Assume that $\theta_1\leq\max_r D_r$ and let $\theta_{l+1} = F(\theta_{l})$.
Then for $l\geq 1$ 
\[
\frac{\vert \theta_{l+1} - \theta^* \vert}{\vert \theta_{l} -
	\theta^* \vert} \leq 1-\frac{1}{k} ~,
\]
where $k$ is the number of classes.
\end{theorem}
\begin{proof}
Assume without loss of generality that $\max_r D_r = D_1 \geq D_2 \geq \dots \geq D_k \geq D_{k+1} \eqdef -\infty$.
Also assume that $\theta^* \in (D_{s+1}, D_s)$ and $\theta_{l} \in (D_{u+1}, D_u)$ where $u,s \in \{1,2\comdots k\}$. 
Thus,
\begin{eqnarray}
\theta_{l+1}
&=& 
F(\theta_{l}) \nonumber \\
&=&
\frac{1}{k}\left[\sum_{r=1}^k \max\{\theta_l, D_r\}\right] - \frac{1}{k} \nonumber \\
&=&
\frac{1}{k}\left(\sum_{r=u+1}^k \theta_l\right) + \frac{1}{k}\left(\sum_{r=1}^u D_r\right) - \frac{1}{k}\nonumber \\
&=&
\left(1-\frac{u}{k}\right)\theta_l + \frac{1}{k}\left(\sum_{r=1}^u D_r - 1\right) ~.
\label{theta_tag}
\end{eqnarray}
Note that if $\theta_l \leq \max_r D_r$ then $\theta_{l+1} \leq \max_r D_r$.
Similarly,
\begin{equation}
\begin{array}{c}
{\displaystyle \theta^*
= 
F(\theta^*)
=
\left(1-\frac{s}{k}\right)\theta^* + \frac{1}{k}\left(\sum_{r=1}^s D_r - 1\right)}\\
\displaystyle{\quad \Rightarrow 
\theta^* = \frac{1}{s}\left(\sum_{r=1}^s D_r -1\right)}~.
\end{array}
\label{theta_star}
\end{equation}
We now need to consider three cases depending on the relative order of
$s$ and $u$.
The first case is when $u=s$. In this case we get that,
\begin{eqnarray*}
\frac{\vert \theta_{l+1} - \theta^* \vert}{\vert \theta_{l} - \theta^* \vert} 
&=&
\frac{\vert \left(1-\frac{s}{k}\right)\theta_{l} + \frac{1}{k}\left(\sum_{r=1}^s D_r - 1\right)  - \theta^* \vert}
{\vert \theta_{l} - \theta^* \vert} \\
&=&
\frac{\vert \left(1-\frac{s}{k}\right)\theta_{l} + \frac{s}{k} \theta^* - \theta^* \vert}{\vert \theta_{l} - \theta^* \vert} \\
&=&
1-\frac{s}{k} \leq 1-\frac{1}{k} ~.
\end{eqnarray*}
where the second equality follows from Eq.~(\ref{theta_star}).

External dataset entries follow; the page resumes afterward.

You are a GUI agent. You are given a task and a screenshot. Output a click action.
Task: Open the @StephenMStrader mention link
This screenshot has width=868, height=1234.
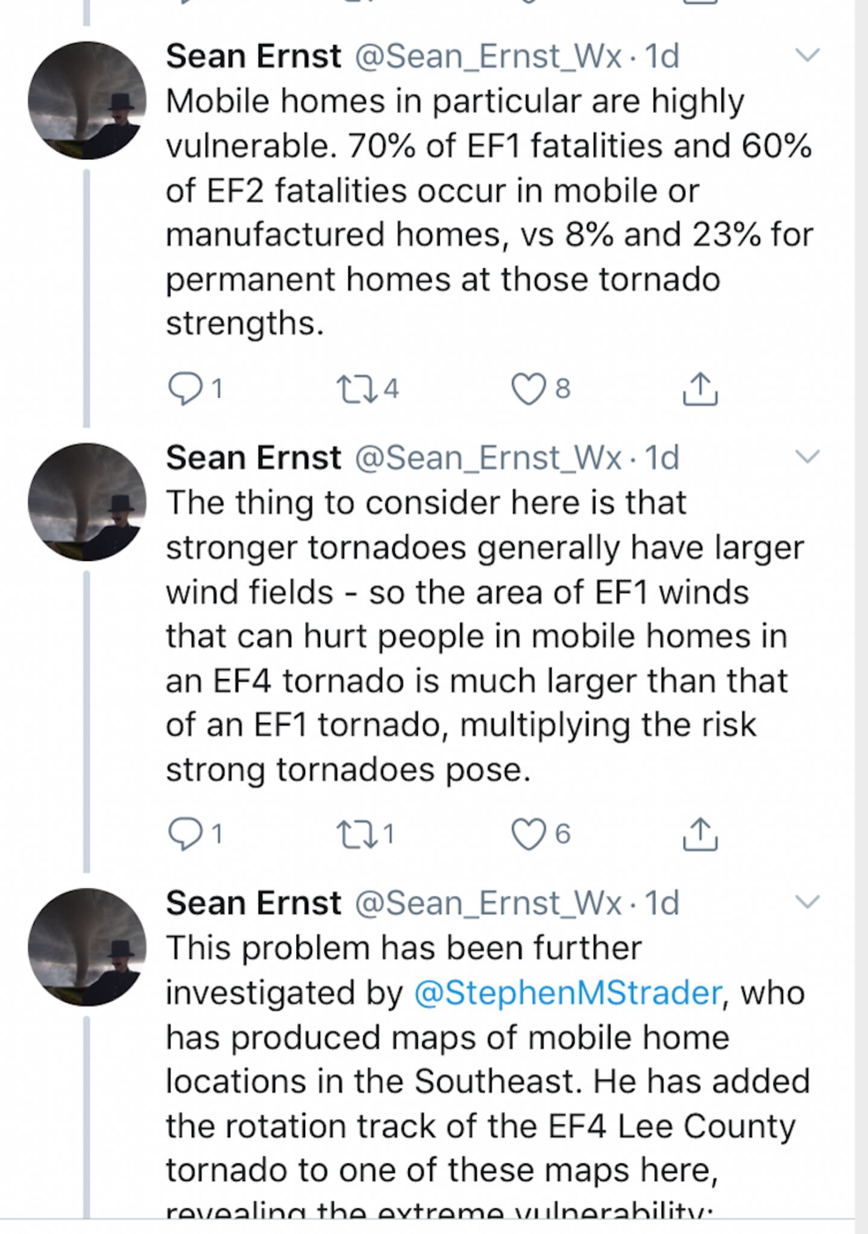(x=568, y=992)
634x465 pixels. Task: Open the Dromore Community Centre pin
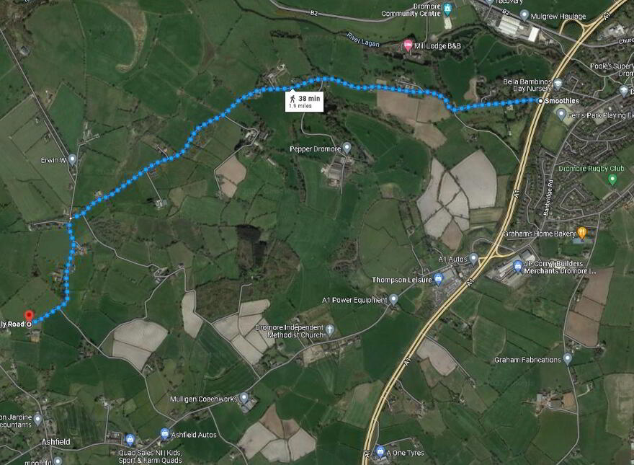tap(447, 9)
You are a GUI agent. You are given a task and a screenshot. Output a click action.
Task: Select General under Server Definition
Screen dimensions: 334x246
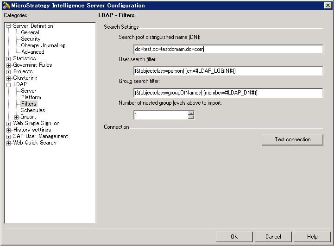pos(30,33)
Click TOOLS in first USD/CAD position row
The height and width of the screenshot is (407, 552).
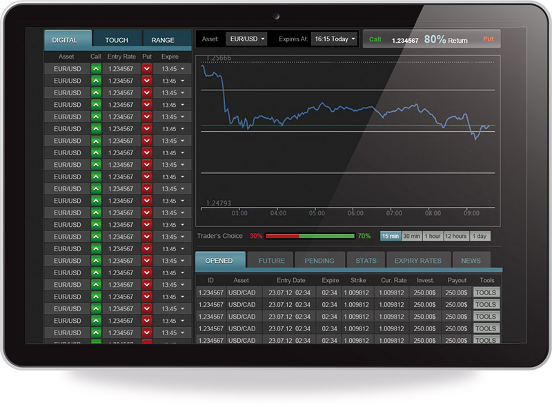(486, 292)
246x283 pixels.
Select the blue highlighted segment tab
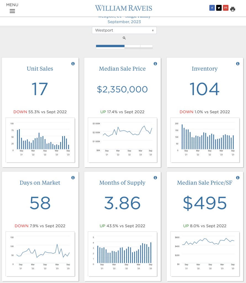point(110,46)
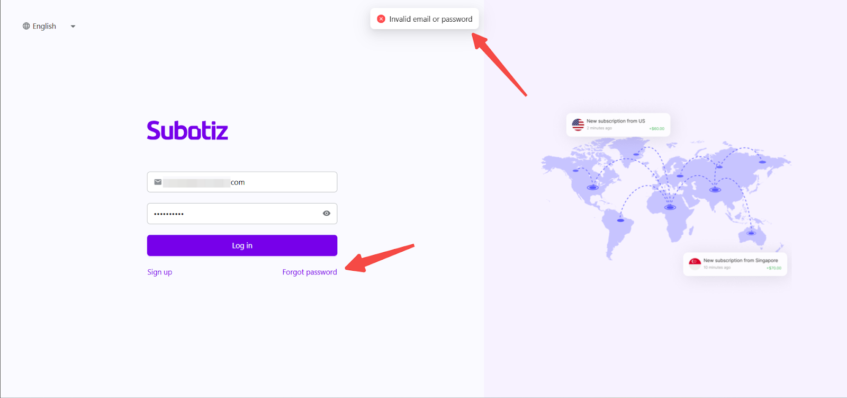This screenshot has height=398, width=847.
Task: Click the envelope icon in email field
Action: (158, 182)
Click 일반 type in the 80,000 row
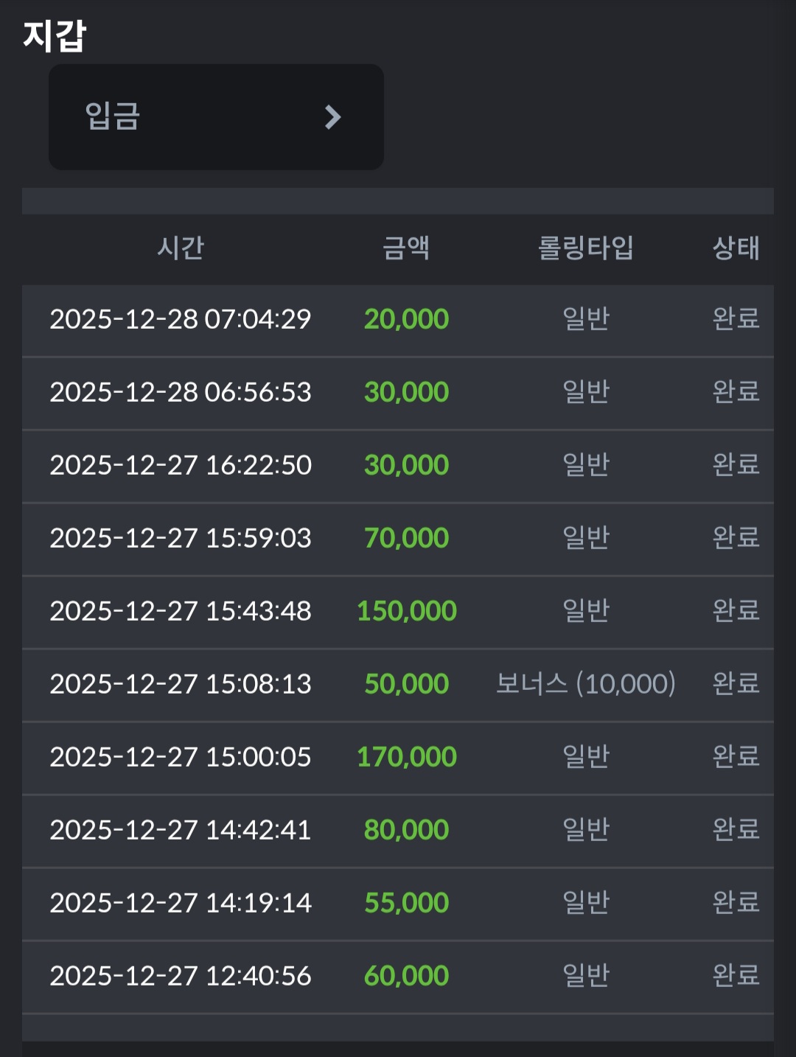 click(x=586, y=830)
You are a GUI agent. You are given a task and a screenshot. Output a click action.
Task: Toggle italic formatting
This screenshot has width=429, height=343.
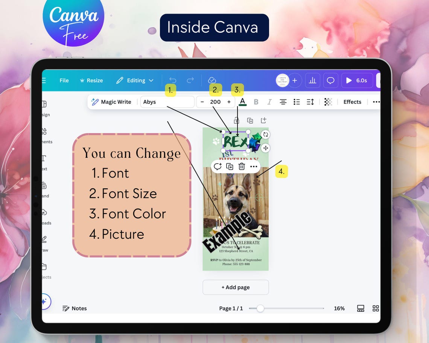269,102
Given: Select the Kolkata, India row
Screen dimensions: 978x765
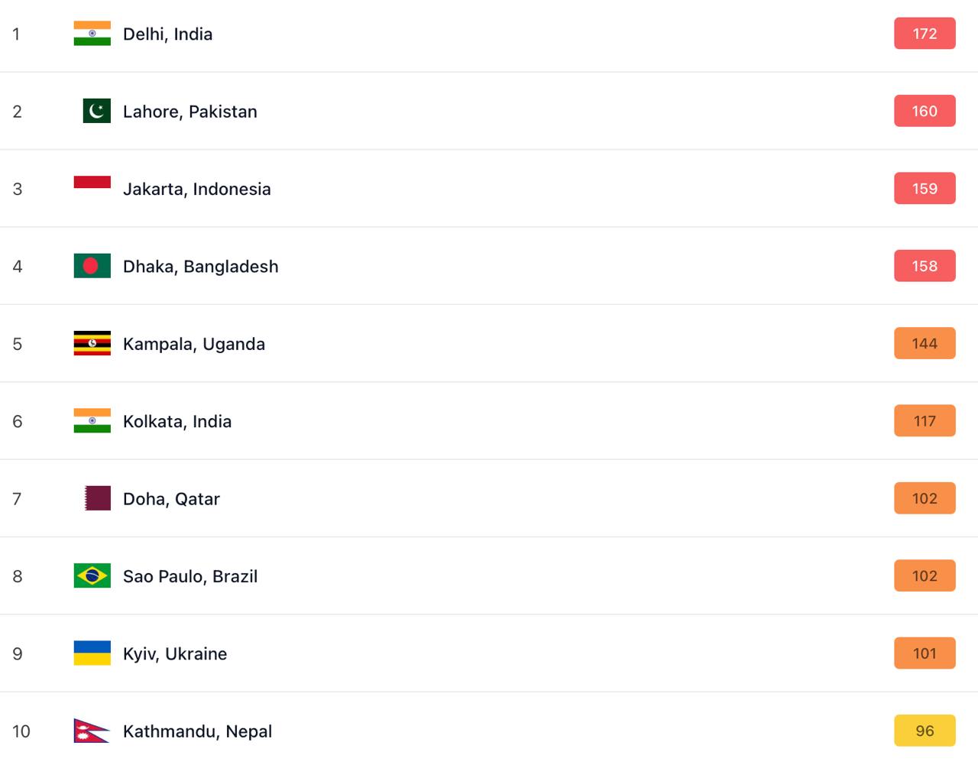Looking at the screenshot, I should [176, 422].
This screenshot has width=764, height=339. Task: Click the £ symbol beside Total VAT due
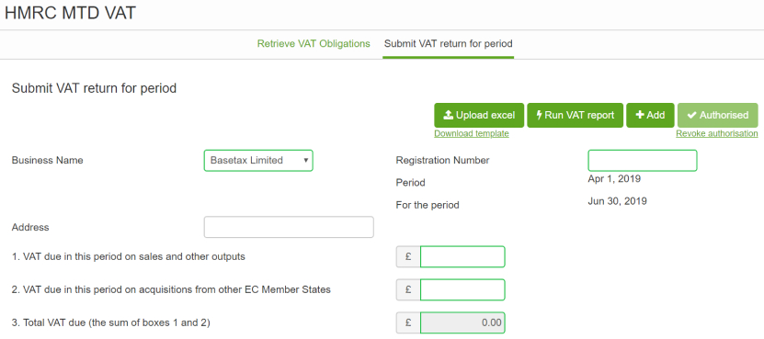tap(408, 322)
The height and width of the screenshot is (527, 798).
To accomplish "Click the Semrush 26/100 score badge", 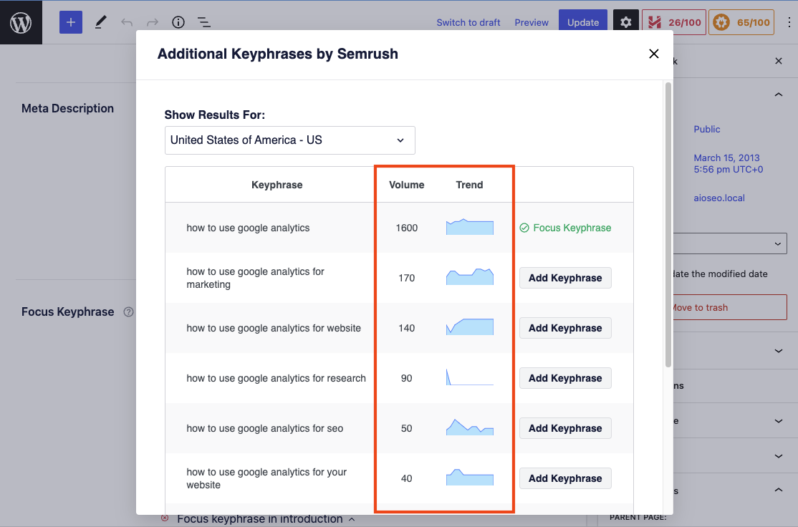I will coord(673,22).
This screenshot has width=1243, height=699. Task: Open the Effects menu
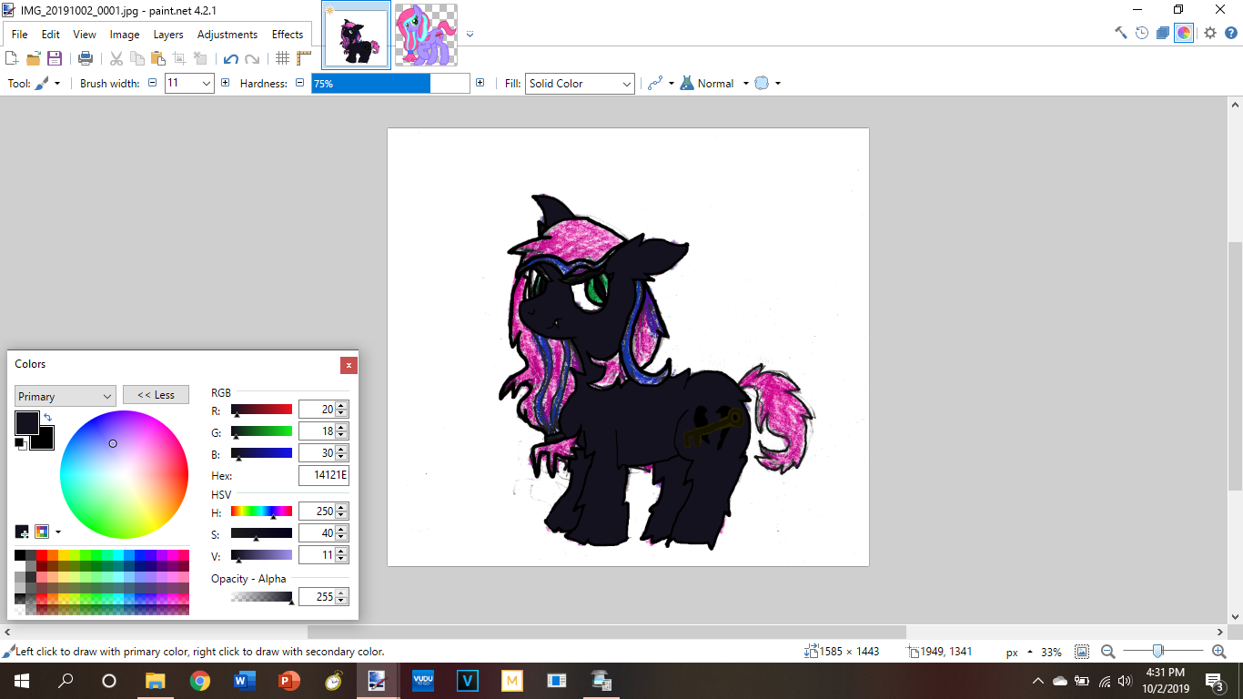tap(287, 35)
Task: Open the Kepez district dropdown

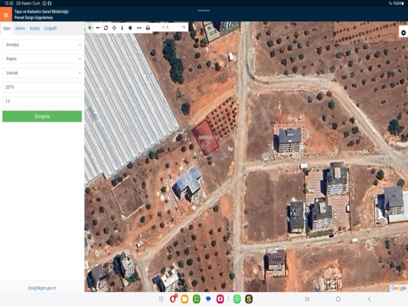Action: tap(42, 59)
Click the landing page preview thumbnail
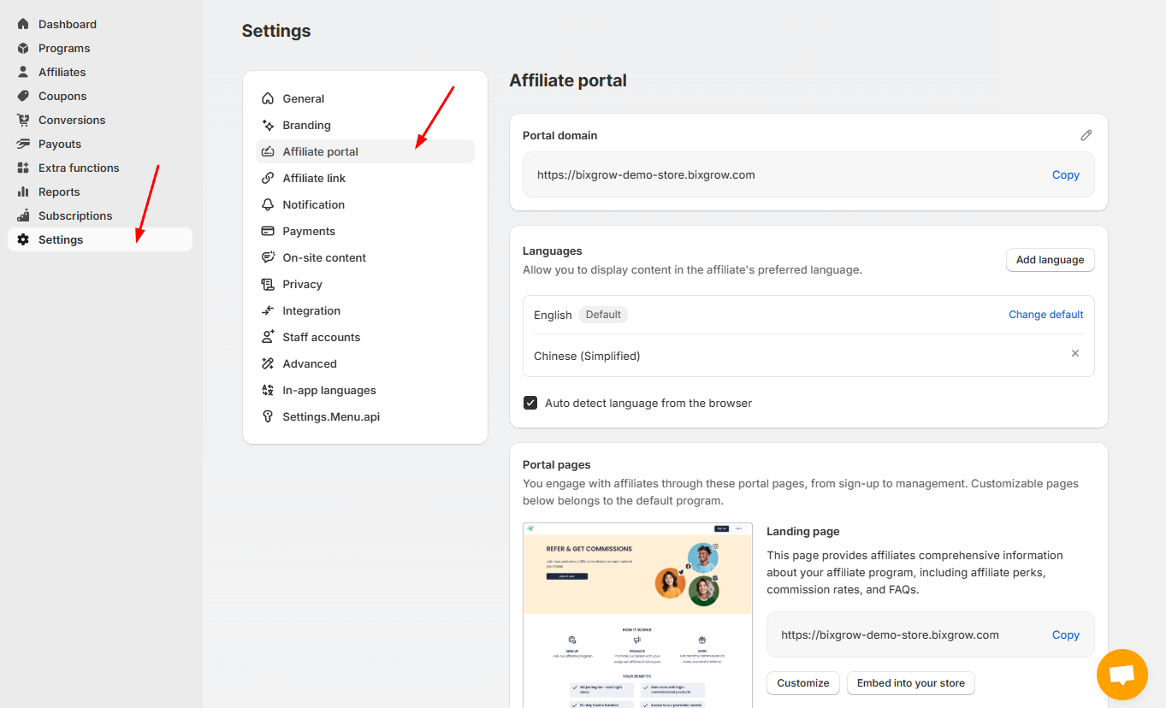The width and height of the screenshot is (1166, 708). (x=637, y=614)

The second case is where $u>s$.
In this case we get that
%,\[
%D_{u+1} \leq \theta_l \leq D_{u} \leq D_{s+1} \leq \theta^* \leq D_{s} \leq D_1 ~.
%\]
%In addition, 
for all $r=s+1 \comdots u$ :
% we get,
\begin{equation}
\theta_l \leq D_r \leq \theta^* ~.
\label{theta_star_upper_bounds_D_r}
\end{equation}
Using Eq.~(\ref{theta_tag}) and Eq.~(\ref{theta_star}) we get,
\begin{eqnarray*}
\theta_{l+1}
&=&
\left(1-\frac{u}{k}\right)\theta_l + \frac{1}{k}\left(\sum_{r=1}^u D_r - 1\right) \\
&=&
\left(1-\frac{u}{k}\right)\theta_l + \frac{s}{k} \frac{1}{s}\left(\sum_{r=1}^s D_r-1\right)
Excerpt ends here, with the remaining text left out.